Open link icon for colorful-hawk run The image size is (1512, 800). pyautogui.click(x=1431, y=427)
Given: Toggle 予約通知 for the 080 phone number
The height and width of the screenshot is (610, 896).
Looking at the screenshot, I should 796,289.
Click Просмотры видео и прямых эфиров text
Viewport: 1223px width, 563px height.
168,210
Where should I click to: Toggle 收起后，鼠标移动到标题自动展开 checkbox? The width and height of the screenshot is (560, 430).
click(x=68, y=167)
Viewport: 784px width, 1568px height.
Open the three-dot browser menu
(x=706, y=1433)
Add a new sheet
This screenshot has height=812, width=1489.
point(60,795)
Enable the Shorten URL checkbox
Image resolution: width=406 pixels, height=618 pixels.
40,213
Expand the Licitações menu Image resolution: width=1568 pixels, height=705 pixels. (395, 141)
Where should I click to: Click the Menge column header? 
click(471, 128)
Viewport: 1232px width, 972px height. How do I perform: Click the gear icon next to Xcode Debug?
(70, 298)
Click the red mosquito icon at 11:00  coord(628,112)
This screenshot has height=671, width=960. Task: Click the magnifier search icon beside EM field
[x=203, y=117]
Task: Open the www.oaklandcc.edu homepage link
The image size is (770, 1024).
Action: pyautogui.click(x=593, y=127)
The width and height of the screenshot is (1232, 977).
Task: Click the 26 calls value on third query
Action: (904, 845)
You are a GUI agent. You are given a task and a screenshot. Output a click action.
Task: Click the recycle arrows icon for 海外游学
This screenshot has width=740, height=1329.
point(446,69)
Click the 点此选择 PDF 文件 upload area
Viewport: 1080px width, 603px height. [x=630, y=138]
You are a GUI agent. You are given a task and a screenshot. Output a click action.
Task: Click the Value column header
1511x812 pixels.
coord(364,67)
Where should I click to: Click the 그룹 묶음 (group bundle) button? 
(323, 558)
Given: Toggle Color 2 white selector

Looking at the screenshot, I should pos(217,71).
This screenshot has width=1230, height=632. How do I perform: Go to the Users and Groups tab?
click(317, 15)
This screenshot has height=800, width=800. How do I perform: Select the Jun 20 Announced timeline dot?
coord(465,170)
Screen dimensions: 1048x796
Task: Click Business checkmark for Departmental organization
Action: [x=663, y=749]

-- Short exercise --
Give the listing from the line with "This screenshot has height=671, width=960." to the line with "[x=203, y=117]" as a JSON list of strings, one string per line and no blank lines.

-- Output --
[
  "This screenshot has height=671, width=960. Task: Click the magnifier search icon beside EM field",
  "[x=203, y=117]"
]